Schweigen oder reden ? Oder Beides?

Viele Betroffene stehen vor der Frage, ob sie sich in der Hauptverhandlung nach Verlesung der Anklage und erfolgter Belehrung zum Anklagevorwurf einlassen sollen und sind so manches mal geneigt, Angaben zur Sache zu machen.

Wie unter dem Beitrag “Schweigerecht des Beschuldigten/Angeklagten”  ausgeführt ist es grundsätzlich geboten, zu schweigen.

Nun fragen sich aber manche Angeklagte, ob sie nicht zu einzelnen Punkten etwas sagen sollten um über den Rest dann zu schweigen. Sie denken, sie könnten dann beim Gericht ein bisschen “punkten”.

Hiervon ist grundsätzlich ebenso abzuraten, da die teilweise Einlassung in Zusammenhang mit Schweigen zu anderen Teilen oder der Weigerung, die Fragen des Gerichtes zu anderen Teilen zu beantworten, zu Lasten des Angeklagten gewertet werden kann.

Das teilweise Schweigen eines Angeklagten darf als Beweisanzeichen zu seinem Nachteil verwertet werden. Denn ein Angeklagter, der durch eine Einlassung zur Sache an der Aufklärung des gegen ihn erhobenen Tatvorwurfes mitwirkt, jedoch bei seinem Vorbringen einzelne Tat- oder Begleitumstände eines einheitlichen Geschehens  verschweigt,  beziehungsweise auf einzelne Nachfragen und Vorhalte keine oder lückenhafte Antworten gibt, unterstellt aus freiem Entschluss sich und seine Einlassung insgesamt einer Würdigung durch das Gericht.

Jedoch ist es nicht nur nachteilig vom Gericht zu werten, wenn der Angeklagte teilweise schweigt.,

Denn aus einem Teilschweigen im Rahmen einer Einlassung zu einem bestimmten, einheitlichen Geschehen dürfen nur dann nachteilige Schlüsse für den Angeklagten gezogen werden, wenn nach den Umständen Angaben zu dem verschwiegenen Punkt zu erwarten gewesen wären, andere mögliche Ursachen des Verschweigens ausgeschlossen werden können und die gemachten Angaben nicht ersichtlich lediglich fragmentarischer Natur sind, es sei denn, der Angeklagte hat zu dem betreffenden Teilaspekt auch auf konkrete Nachfrage hin keine Antwort gegeben
(vgl. BGH, Beschlüsse vom 16. April 2015 – 2 StR 48/15).

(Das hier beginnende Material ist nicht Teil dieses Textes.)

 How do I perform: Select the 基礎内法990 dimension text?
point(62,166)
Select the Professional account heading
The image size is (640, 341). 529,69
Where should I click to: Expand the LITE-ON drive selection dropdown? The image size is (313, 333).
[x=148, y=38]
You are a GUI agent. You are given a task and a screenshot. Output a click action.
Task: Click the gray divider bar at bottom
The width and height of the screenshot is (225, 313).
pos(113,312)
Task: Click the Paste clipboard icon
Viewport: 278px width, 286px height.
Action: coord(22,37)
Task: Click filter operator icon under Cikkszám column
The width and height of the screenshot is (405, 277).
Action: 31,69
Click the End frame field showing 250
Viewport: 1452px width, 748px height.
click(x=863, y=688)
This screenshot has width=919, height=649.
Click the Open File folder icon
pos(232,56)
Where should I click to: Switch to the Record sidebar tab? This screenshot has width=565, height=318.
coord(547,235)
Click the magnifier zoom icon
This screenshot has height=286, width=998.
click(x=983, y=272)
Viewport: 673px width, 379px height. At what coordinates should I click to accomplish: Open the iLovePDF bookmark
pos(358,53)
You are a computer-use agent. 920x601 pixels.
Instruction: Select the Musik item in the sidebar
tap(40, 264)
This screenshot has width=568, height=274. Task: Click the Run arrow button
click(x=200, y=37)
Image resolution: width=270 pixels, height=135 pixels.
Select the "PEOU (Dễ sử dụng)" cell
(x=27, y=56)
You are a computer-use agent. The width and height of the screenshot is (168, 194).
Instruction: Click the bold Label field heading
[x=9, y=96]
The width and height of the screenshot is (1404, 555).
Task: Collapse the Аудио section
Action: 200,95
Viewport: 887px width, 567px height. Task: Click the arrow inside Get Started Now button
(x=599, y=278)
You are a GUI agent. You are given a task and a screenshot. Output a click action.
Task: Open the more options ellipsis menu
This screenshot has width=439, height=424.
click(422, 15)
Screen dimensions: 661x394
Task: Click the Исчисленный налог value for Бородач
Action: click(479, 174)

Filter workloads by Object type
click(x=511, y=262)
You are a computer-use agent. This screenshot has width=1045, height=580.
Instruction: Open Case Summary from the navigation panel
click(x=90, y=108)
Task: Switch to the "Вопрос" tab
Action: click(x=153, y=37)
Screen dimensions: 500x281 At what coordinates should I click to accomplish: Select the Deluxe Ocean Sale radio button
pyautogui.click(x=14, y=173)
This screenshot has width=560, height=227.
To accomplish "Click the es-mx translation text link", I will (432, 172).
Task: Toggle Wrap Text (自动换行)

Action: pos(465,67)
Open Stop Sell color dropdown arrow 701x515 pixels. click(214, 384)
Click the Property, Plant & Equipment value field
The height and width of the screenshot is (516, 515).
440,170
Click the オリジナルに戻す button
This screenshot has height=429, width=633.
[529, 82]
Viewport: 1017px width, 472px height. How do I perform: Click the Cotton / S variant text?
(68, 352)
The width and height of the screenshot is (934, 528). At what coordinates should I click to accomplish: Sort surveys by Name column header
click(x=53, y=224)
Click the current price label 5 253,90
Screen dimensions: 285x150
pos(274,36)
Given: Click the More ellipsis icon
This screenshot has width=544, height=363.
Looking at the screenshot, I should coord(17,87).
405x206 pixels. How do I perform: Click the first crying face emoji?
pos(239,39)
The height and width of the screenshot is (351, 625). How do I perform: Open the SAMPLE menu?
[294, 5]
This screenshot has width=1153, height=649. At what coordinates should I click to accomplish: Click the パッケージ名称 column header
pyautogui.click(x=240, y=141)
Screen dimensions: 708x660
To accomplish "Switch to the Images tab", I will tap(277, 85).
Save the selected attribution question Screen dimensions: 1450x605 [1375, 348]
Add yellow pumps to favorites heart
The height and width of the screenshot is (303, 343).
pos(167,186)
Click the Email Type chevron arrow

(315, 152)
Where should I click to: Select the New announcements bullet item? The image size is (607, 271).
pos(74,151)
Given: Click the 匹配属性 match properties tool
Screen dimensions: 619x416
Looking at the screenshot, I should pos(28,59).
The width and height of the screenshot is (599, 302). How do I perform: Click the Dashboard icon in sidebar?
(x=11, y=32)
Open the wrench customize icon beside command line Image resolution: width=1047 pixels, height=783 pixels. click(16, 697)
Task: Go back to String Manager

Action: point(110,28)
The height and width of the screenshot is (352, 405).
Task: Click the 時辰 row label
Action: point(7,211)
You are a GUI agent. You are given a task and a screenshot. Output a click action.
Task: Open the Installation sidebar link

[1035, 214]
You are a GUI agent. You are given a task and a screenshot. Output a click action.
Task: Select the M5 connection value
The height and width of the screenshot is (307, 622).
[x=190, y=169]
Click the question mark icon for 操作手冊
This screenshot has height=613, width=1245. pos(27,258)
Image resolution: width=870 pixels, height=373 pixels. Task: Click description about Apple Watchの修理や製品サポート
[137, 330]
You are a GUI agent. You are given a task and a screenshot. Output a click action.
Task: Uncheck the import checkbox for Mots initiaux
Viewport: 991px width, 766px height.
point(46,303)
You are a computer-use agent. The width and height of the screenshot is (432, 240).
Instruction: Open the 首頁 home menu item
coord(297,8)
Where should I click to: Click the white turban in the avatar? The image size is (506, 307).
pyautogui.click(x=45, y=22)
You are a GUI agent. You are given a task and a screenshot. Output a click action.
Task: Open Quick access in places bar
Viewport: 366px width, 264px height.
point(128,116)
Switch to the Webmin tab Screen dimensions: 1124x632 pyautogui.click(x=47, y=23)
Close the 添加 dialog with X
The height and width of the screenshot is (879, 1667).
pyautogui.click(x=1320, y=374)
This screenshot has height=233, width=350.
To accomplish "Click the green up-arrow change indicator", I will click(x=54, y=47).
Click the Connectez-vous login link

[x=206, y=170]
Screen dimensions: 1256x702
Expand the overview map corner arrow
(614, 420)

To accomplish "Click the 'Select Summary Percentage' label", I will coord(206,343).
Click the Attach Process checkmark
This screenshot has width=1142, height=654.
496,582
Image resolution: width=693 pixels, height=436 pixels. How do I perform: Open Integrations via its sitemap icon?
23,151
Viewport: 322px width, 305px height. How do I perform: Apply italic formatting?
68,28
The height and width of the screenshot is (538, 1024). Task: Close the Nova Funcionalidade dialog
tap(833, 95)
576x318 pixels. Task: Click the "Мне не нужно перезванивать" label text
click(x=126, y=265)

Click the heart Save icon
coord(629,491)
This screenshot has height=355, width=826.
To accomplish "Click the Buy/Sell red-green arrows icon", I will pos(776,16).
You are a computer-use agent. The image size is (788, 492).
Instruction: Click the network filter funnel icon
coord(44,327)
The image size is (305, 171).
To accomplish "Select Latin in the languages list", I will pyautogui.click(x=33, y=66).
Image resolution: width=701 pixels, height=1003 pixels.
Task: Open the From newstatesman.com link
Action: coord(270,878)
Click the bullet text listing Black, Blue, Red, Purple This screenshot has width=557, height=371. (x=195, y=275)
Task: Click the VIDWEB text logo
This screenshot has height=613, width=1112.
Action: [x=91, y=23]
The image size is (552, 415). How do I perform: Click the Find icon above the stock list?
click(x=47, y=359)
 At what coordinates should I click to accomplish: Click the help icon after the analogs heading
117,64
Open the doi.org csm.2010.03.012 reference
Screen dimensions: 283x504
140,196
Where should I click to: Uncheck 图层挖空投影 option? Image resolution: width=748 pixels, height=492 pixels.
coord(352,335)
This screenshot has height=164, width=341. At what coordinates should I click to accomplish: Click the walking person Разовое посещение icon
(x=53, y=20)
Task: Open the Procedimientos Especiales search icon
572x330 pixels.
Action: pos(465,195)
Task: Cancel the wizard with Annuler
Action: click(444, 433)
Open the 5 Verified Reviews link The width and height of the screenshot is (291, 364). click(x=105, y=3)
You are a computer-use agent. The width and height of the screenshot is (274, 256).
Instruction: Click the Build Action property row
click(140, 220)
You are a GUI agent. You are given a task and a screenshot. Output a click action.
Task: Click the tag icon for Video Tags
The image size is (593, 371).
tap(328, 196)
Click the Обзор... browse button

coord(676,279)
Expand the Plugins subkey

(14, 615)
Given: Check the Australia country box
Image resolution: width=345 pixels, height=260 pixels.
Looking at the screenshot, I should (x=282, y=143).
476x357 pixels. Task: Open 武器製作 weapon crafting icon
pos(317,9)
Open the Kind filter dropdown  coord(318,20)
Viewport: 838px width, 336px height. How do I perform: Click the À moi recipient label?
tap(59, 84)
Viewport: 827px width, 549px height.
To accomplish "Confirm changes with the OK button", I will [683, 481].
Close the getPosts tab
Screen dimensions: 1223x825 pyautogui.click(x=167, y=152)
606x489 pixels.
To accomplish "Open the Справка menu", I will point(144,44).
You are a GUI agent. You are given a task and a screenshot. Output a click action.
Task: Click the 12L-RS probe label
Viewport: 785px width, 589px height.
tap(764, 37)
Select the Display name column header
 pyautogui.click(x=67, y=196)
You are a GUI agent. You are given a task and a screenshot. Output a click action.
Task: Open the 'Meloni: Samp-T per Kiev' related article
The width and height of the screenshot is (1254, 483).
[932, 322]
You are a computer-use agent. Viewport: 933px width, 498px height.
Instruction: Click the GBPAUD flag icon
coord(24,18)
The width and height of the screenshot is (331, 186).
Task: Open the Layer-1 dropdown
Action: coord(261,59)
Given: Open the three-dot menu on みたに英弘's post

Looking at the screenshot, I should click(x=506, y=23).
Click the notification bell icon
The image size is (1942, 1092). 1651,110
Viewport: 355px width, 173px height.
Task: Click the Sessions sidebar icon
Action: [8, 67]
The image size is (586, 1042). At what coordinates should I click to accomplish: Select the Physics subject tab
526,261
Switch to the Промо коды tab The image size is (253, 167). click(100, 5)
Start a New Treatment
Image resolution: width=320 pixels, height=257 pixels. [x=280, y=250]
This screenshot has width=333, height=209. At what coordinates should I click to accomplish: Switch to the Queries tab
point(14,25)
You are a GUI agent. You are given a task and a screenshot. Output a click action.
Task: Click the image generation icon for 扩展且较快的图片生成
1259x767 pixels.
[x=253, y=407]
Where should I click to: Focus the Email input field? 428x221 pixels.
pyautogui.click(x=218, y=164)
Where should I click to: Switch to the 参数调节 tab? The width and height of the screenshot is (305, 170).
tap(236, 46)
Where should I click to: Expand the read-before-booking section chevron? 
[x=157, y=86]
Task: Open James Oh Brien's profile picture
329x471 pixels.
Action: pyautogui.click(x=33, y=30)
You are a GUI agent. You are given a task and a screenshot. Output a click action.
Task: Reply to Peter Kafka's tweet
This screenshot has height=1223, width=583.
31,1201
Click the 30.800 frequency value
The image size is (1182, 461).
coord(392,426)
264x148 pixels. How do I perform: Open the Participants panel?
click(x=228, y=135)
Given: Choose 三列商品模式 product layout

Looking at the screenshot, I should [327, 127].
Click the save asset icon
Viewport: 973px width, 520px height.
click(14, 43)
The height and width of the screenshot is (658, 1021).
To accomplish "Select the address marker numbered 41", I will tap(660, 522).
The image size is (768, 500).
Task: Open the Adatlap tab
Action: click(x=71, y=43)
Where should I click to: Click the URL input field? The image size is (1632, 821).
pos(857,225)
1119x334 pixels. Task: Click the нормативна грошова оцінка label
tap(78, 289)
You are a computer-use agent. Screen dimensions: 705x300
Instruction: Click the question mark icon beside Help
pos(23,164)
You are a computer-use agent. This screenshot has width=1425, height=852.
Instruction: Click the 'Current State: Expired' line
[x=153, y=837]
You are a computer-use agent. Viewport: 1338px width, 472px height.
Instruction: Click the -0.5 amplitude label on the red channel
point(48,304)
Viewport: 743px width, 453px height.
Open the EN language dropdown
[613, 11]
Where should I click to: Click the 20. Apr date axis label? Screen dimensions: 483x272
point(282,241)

Aber gelten diese Grundsätze auch dann, wenn nicht der Angeklagte selbst, sondern sein Verteidiger eine Einlassung nach Absprache für diesen abgibt und sich der Angeklagte, auf Hinweis des Gerichtes hin, diese Angaben ausdrücklich zu eigen macht?

Die herrschende Meinung, und danch sollten man sich prakmatisch ja richten, sagt ja.

Denn es macht insofern keinen Unterschied, ob der Angeklagte sich in der Hauptverhandlung selbst mündlich zur Sache einlässt und dabei auf einzelne Punkte des Tatgeschehens nicht eingeht oder er sich der Hilfe seines Verteidigers bedient und diesen für sich unter Auslassung einzelner Teilaspekte zur Sache vortragen lässt.

In beiden Fällen macht der Angeklagte in gleicher Weise seine Einlassung zum Gegenstand der freien richterlichen Beweiswürdigung (§ 261 StPO) und muss daher eine umfassende Würdigung seines Vorbringens durch das Tatgericht hinnehmen. Dies gilt auch deshalb, weil der Angeklagte frei ist in seiner Entscheidung, sich das Vorbringen seines Verteidigers als seine Einlassung zu eigen zu machen und Nachfragen nicht oder nicht vollständig zu beantworten.

Fazit von Strafverteidiger Bernd Idselis:

Es ist nach sorgfältiger Abwägung der Interessen des Mandanten grundsätzlich zu raten, insgesamt zu schweigen. Und bei allem Verständnis für den Mandanten ist es für diesen im Ergebnis mehr von Vorteil, sich diesem Rat zu beugen. Hier ist Gesprächsarbeit und Aufklärung durch den Anwalt notwendig.